With a Musician’s Ear, Armando Castellano Steps Aside and Listens
As one of the only Latino students in a big elementary school, a young Armando Castellano was put in a challenging situation.
“It was right after the laws had changed, and they were allowing people of color to move into these neighborhoods,” Castellano says. “I experienced an incredible amount of racism. It really chipped at my self-esteem. But somehow in music class I felt more at ease.”
His experience at school encouraged a lifelong passion for classical music. But it also illustrated the reality of living within the antiquated, racist hierarchies of our country.
As Castellano progressed from a fledgling musician to a professional French horn player, he would continue to see the claws of racism and white supremacy around him. From his philanthropic work in grant funding to his performance in orchestras, the deafening narrative of white power was ever present.
In his remarks, Castellano discusses the implications of working within white-dominant spaces and reflects on the responsibility he holds as a high-visibility, high-net-worth person of color.
Q. I know you are a part of the Castellano Family Foundation, which distributes funds to Latino-led initiatives. How did you and your family come into philanthropy?
A. My parents were lifetime social change activists and organizers in the Latino community in San Jose.

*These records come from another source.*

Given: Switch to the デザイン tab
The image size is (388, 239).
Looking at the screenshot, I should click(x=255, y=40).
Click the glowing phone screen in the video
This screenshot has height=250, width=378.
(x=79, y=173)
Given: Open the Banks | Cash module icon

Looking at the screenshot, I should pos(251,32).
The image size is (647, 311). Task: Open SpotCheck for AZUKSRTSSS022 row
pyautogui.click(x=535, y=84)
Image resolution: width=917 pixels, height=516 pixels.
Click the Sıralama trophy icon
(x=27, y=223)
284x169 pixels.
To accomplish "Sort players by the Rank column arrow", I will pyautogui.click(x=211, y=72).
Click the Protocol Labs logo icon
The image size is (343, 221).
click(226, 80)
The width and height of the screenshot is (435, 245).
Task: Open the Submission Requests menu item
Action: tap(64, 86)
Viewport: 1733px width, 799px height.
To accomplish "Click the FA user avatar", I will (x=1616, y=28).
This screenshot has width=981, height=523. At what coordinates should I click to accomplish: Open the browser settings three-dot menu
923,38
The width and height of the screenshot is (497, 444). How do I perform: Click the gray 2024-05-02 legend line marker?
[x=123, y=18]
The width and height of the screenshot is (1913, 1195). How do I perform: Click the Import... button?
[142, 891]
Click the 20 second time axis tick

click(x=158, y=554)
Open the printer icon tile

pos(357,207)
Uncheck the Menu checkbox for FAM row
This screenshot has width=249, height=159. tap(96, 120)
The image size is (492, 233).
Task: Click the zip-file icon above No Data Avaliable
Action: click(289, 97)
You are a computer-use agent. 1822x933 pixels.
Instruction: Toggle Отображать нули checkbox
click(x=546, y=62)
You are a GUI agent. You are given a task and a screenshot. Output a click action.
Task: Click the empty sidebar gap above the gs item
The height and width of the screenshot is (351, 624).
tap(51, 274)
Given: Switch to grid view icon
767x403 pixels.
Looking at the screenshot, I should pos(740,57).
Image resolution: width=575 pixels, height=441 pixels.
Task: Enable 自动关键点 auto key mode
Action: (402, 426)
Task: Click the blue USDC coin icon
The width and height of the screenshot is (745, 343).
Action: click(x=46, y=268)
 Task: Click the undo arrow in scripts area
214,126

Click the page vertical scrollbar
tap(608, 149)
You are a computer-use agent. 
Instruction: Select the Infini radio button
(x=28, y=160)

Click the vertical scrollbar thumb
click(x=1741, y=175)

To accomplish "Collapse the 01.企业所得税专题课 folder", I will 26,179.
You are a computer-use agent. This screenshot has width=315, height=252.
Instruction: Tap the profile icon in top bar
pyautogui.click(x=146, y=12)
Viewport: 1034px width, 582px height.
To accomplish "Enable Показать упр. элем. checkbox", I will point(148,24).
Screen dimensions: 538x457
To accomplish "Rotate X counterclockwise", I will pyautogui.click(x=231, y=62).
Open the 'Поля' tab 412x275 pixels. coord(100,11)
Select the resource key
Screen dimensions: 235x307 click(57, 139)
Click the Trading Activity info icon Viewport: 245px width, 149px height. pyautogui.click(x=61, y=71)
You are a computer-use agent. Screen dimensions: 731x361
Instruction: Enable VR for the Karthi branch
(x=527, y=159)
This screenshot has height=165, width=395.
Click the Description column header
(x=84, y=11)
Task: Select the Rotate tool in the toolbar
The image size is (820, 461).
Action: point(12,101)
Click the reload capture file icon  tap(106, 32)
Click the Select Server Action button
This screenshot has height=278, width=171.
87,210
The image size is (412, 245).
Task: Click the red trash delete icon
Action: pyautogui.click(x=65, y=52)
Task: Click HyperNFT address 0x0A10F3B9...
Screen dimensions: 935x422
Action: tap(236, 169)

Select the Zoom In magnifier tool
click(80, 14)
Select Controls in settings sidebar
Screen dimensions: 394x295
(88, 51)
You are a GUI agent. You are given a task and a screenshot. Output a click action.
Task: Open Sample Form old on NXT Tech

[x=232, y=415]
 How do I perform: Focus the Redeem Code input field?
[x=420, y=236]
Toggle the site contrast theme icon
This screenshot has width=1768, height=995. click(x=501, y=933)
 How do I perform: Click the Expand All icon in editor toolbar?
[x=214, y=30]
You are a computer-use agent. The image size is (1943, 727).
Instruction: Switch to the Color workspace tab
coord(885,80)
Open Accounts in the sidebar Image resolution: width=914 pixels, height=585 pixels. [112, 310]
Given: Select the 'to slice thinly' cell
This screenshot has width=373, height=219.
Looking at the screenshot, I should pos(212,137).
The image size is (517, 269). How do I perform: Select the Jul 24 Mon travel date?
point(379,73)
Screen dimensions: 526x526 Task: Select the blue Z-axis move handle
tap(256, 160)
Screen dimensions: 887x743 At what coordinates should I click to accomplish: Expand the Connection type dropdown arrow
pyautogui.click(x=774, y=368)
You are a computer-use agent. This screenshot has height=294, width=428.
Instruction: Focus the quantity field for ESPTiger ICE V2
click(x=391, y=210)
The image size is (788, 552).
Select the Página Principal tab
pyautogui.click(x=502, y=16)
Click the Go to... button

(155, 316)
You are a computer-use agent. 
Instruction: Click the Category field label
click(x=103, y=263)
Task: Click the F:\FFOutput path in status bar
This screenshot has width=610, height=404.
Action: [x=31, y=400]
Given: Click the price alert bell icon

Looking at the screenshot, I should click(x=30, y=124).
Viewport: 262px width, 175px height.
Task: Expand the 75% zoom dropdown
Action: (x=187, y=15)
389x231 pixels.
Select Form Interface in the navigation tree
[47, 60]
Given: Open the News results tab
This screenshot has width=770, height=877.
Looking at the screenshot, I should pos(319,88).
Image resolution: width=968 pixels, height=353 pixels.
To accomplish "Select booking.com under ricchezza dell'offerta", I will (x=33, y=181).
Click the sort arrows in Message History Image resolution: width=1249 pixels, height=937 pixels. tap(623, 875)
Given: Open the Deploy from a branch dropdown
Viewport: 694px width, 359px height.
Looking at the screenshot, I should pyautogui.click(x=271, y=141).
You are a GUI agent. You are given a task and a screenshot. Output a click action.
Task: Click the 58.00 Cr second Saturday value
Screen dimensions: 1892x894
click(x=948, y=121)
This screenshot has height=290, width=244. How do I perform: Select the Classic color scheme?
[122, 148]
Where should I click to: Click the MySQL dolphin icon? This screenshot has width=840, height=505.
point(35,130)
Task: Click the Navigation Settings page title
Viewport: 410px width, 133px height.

They won the lottery 22 years ago and started the foundation to fund the nonprofits they had always supported previously but could now support on a different level.
Q. You are also a founding board member of Donors of Color. Why is it important to you to be involved in this type of work?
A. For me what’s important is empowering the communities that I want to serve. But it’s not really about me. I feel like I live in a bubble because of my wealth, so if you ask about why I do what I do, it is about serving others.
Donors of Color is important to the world because philanthropy and the way we talk about wealth, as well as the way it has too often been distributed, works through the lens of white Eurocentricity. The people in power, the people having conversations control the narrative. So, it is important to have a national organization of philanthropists and high-net-worth individuals that look and sound like me and care about similar things as me to come together and think about how we as a BIPOC community want to do philanthropy and change the narrative.
Q. You started studying music at San Jose City College in 1988, which means you have been involved in the music world for over 34 years. Since you started, a lot has changed in our country, a lot has changed in education. How would you say the landscape of classical music has changed? And how would you say this is related to our evolving conversation on racial equity?
A. I used to say philanthropy and classical music are races to see who can be the least woke. It is slowly, slowly changing. But again, the narratives are controlled – especially in classical music – by white folks, so that’s where the funding is going.
I am the only Latino-advocating organization in classical music in the United States. We’re tiny. We’re nothing. We’re the only one. That’s why just over 1% of professional musicians in orchestras are Latino.
In California, over 50% of the students in public school are Latinos. And yet, when I play in a professional orchestra almost 100% of the time, I’m the only one. It shows something that has not changed since I was 17, when I first played in an orchestra and I was the only one.
There are places that are getting better. For example, I do a lot of public speaking both in philanthropy and classical music. In 2020, for the first time, I used the word “racism” at a conference for classical music. I have been saying racism since I was in college, but I was finally allowed to say that and not have to hide behind the cloak of diversity or social change.
Q. What do you find rewarding about your work?
A. Getting to see change at the highest level when systems are influenced. What I learned as a family member trustee with a corpus is that I wield a lot of power, as opposed to being a staff person. The things I say are heard and trusted by other high-net-worth individuals differently.
Because I am carrying a racial equity narrative, I feel really empowered and honored that I am asked to talk and that I am heard when I speak. But there is a sadness there because there are so many people who speak much more eloquently than me on this issue. It is just that I’m heard because I have money.
Sometimes I’ll bring someone along who I can share that power with. The power of wealth – of having a corpus and a foundation.
Sitting inside my home in Menlo Park, I’m not able to solve any problems really. I don’t live a life where I am seeing struggle near me. Instead, I ask the folks that are experiencing that problem what their ideas for solutions are and use my power to push their narrative forward, not my own. That’s really important to me. It’s not about me and my solutions. It’s about the community that I’m serving, what they say the solutions should be.
That’s why we started the LatinXCEL fund. We listened and we were empowered by asking: Where do community members think the money should go? The LatinXCEL fund is a manifestation of what our grantees say should be done to serve Latino-led nonprofits.
Q. A big theme in your work seems to be the importance of the individual. What would you say on the issue of responsibility? Do you feel you have a responsibility to do this work?
A. It’s a moral obligation. It is my obligation as a high-net-worth individual, as a person of the global majority to carry that narrative and share that power. More than an obligation, it’s a moral imperative to do it. That’s how it feels for me. If I don’t use the privilege that I have and what my parents have given me, what they have built, it feels immoral.